Oppressive language does more than represent violence; it is violence; does more than represent the limits of knowledge; it limits knowledge.” -Toni Morrison (Nobel lecture, 1993)
Toni Morrison is one of my favorite authors, and her words ring as true today as they did 24(ish) years ago when she was awarded the Nobel Prize for literature. She was born in Ohio, destined to set the world ablaze with the wonder and wit of her elegant words.
Morrison is on my mind because her fiction was, as she put it, never entertainment. She captured the scathing realities and harshness of a life that was still, somehow, undeniably beautiful. Words like these need to be brought forward over and over again to show the multitudes of generations that our work as social beings is unfinished; ongoing.

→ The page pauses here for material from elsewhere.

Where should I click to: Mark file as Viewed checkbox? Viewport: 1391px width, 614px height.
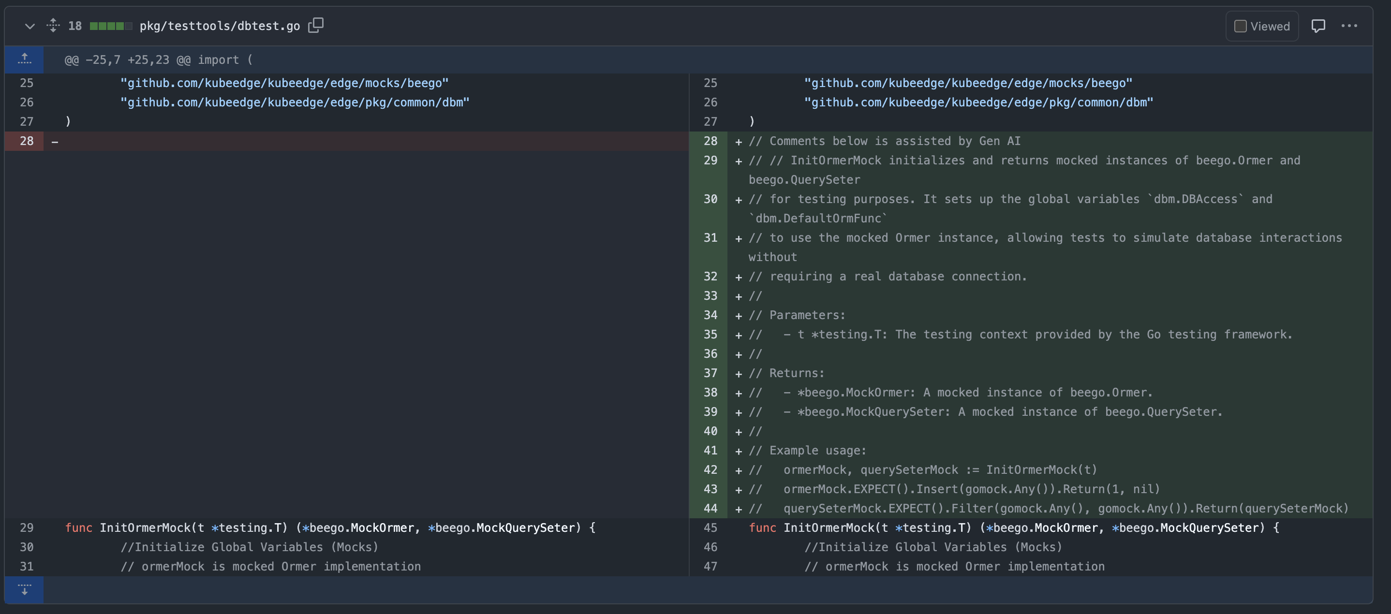[1240, 26]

The news is rife with hostility: Stories of terror and oppression stalk back and forth across doorways; fearmongering and rhetoric torment watchers, listeners and readers who had wish for nothing but peaceful lives for their families; lies and misdirection bewilder those with blind anger, antagonize the enlightened, and threaten the vulnerable masses of our fractured nation.
Donald Trump has been called a number of names by countless people. He has been compared to Nixon, Hitler, and toddler. He has casually spread lies in the name of coercion or wealth or ignorance. Regardless of the premise, Donald Trump has become synonymous with an anxiety that inhibits breathing, generates enmity, and corrodes confidence in a nation that could thrive through its diversity if truly given a chance.

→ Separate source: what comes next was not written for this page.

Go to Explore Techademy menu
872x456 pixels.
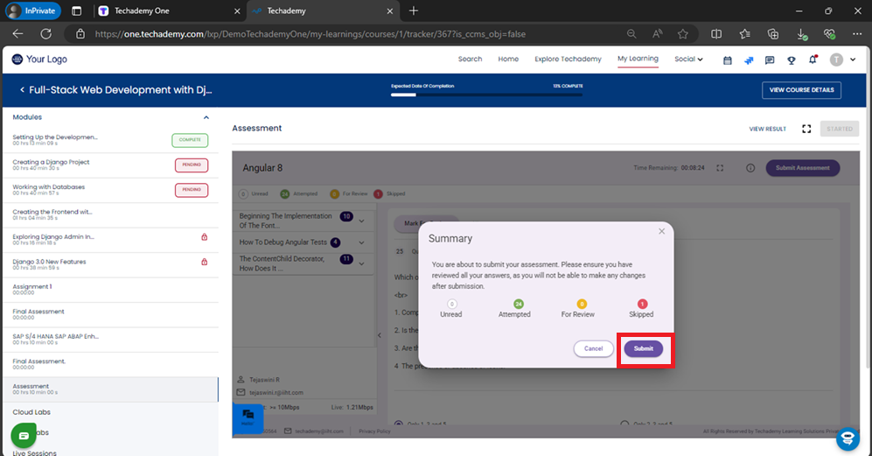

Of course, the cynic in me calls this a pipe dream. We've been working toward various forms of social justice for centuries. Whether we talk about perpetuating slavery, suppressing women's rights, treating Native Americans like pariahs, discriminating against people of Chinese dissent, or placing Japanese Americans in internment camps, the United States has a history of working against what is right.

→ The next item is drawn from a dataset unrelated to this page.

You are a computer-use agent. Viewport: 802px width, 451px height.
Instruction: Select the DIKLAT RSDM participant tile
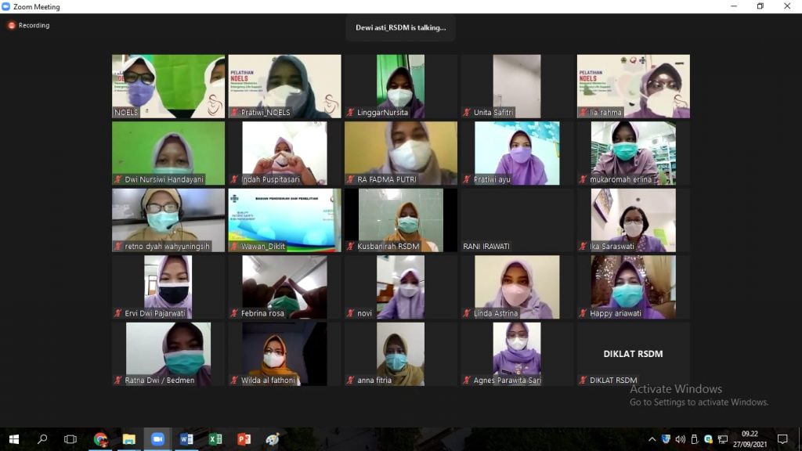pyautogui.click(x=633, y=354)
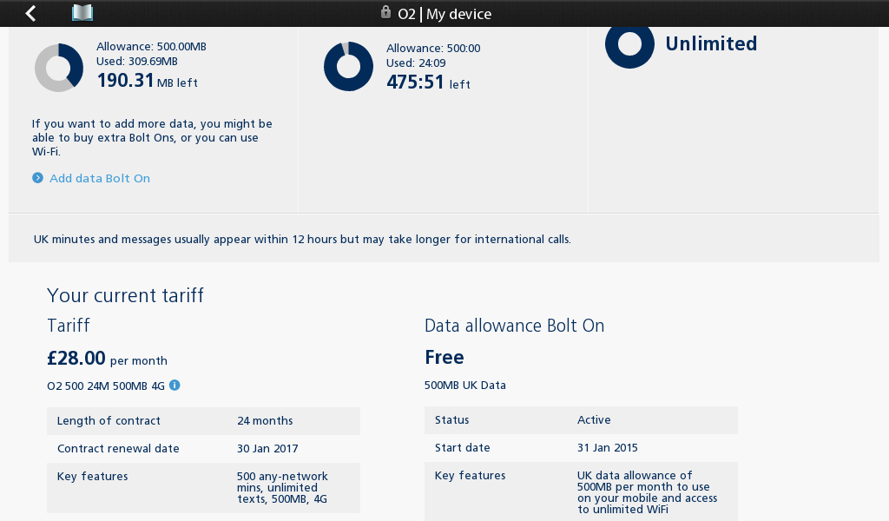Tap the Free label under Data allowance Bolt On

[444, 357]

Nevertheless, the fight goes on. I have to believe that there are people and actions that will continue to make a difference. While the murky waters of our history may not be purged of all its refuse, there is plenty to learn from the the sludge of our past misdeeds. We have to continue pushing against a system that paints our victims as violators. The prison industrial complex has to be taken apart one brick at a time, and the glass ceiling needs one good crack to spawn a web that will break into shards. Our words must continue a transformation into political action. While I truly believe that it will get worse before it gets better, I know in my heart that it will get better.